The weather had been particularly bad in the North of England for weeks. His walking club decided not to join but he drove to park at the squash club, popped on his walking clothes, and set out. Except this time, he didn’t make it home. I can imagine all the times I’ve been at that house to see him come in the side door, windswept, squash bag in hand.

I couldn’t sleep when I heard he had gone missing from worrying. He was still sharp and he always came home – and as time passes, your hope gets less and less but there was a glimmer because I (let alone his family) was not ready to let the universe have this man. How can this legend of a man pass from the world so shockingly and unexpectedly on a Tuesday in January? Before the anniversary of his birth (16 January 1941). 

When I visited Jenny and Sarah this past weekend, I learned that there was not a single mark on Derek’s body when they found him, almost in repose legs crossed at the ankles with a hand over his heart. There’s no official report of what happened yet but I hope he passed peacefully from this life, knowing what a great impact he had on so many, knowing just how loved he was, and how deeply he will be missed by all. 

Words can’t describe the impact Derek had on my life and especially his family’s lives. I’m trying but everything I have written does not capture his essence. This is what this man meant to me. He will be many things to others: to his wife, children, grandchildren, nieces, nephews, friends, former colleagues, all his loved ones. And I grieve with you all.
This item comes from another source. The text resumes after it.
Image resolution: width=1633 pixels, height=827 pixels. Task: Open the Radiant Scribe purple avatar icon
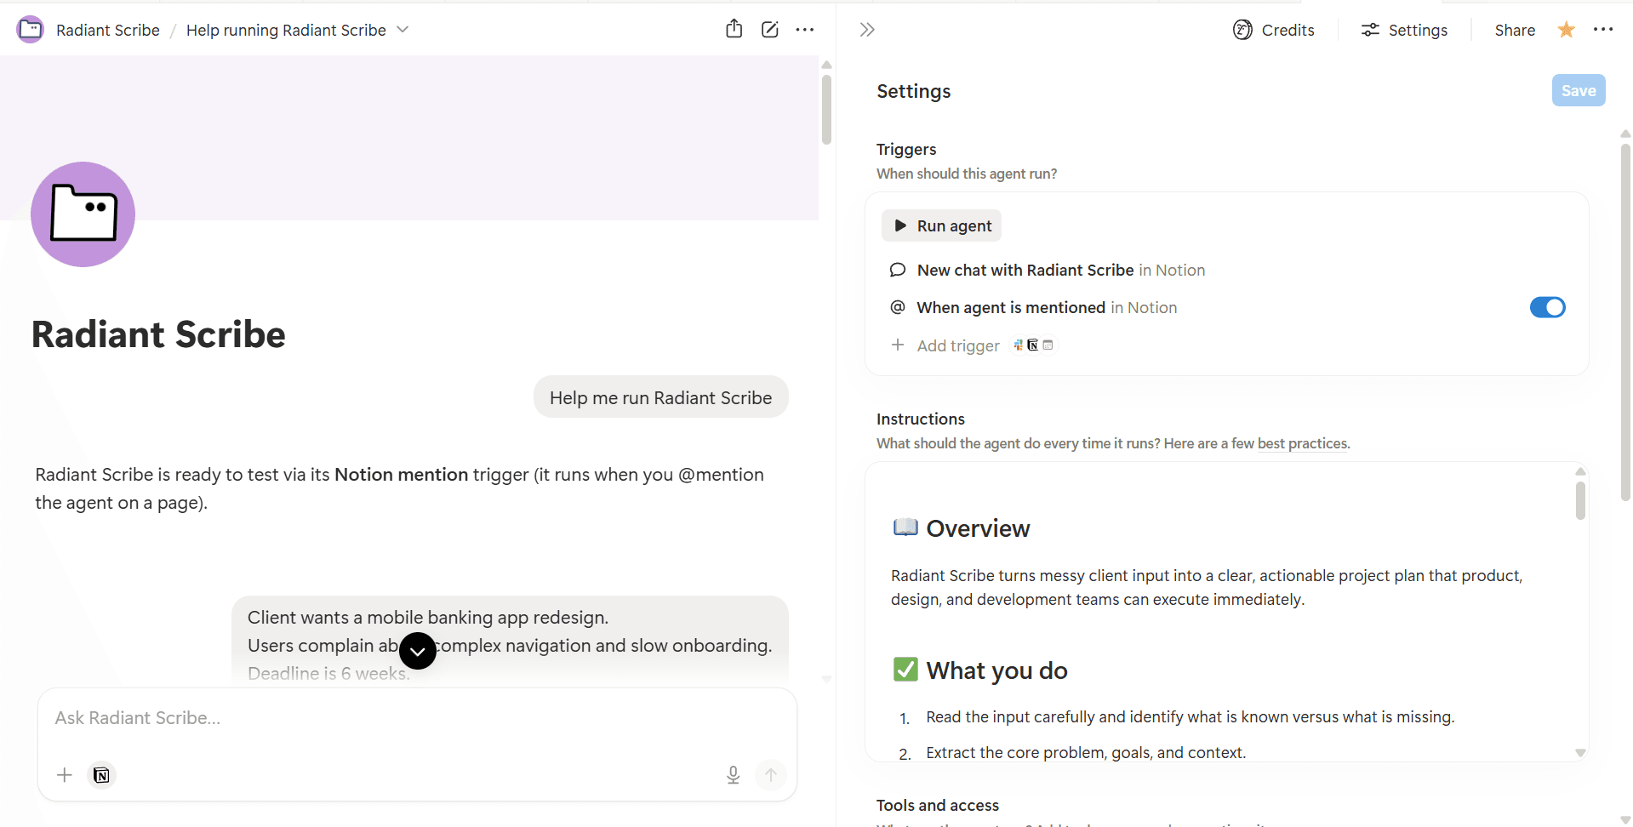tap(83, 214)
Doesn’t it seem that we always lose good people at the prime of life, when you wished they’d have more time and could go on?

I didn’t know that when I visited Jenny, Derek, and Sarah in mid-November before my America trip that that would be the last hug I’d give Derek with the hope of “see you after Christmas and our Mexico trip.” I suppose we never do know.

The butterfly effect

The butterfly effect impacts us all. For better or worse. If my Uncle Tim hadn’t dated Sarah… If Jenny hadn’t reached out to my mother… If we’d all made different choices at different points in life… Even my moving to the US for years allowed Jenny and Derek the space to give attention to their grandsons, which left room for me in their lives later. 

All of these events happened by chance. The flip of a coin. And the impact ripples out like a stone breaking the calm surface of a pond.

I was talking to Brittany about this butterfly effect right after I found out. I was the last person to see my father-in-law, George, before he took his own life and if I’d given him my full attention that morning would it have changed events? I only hurried by with my cup of tea in hand ready to get back to work. I gave him a quick kiss on the cheek (which I usually did) and was off. I didn’t hear him leave and drive away.

A friend told a story of her friend in middle school who wanted to talk to her after school but she said, “We’ll talk tomorrow. I’ll miss my bus” and hurried away. The little girl was hit by a car. She didn’t go to school the next day or ever. My friend wondered if she’d stayed to talk would things have been different?

A split second. Unfair moments in life. Tragic consequences. Devastating effects.

There’s no use speculating an alternative timeline of Derek making it home safely (as much as I wish that this wasn’t my reality – or his family's reality) – but it, unfortunately, illustrates life. Just life. All its ups, downs, tragedy, unfairness. And all the trite ways we have to say to “cherish every moment” and “you don’t know when it will be your last.” But, sadly, no one lives that way. We get angry and upset. We are busy and hurried. We say and do the wrong things. We are human. We don’t realise that time will be our final goodbye. 

We can just hope that the people we love know, deep down, they are loved by us.

I send well wishes and love to all who knew Derek. He was a legend. A great man. A true English gentleman in every aspect of the word. He was so much greater than I can ever capture in words. 

We always say, “he lived life to the full” but Derek truly did.

To Derek and his ever-lasting memory. “Do not go gentle into that good night.”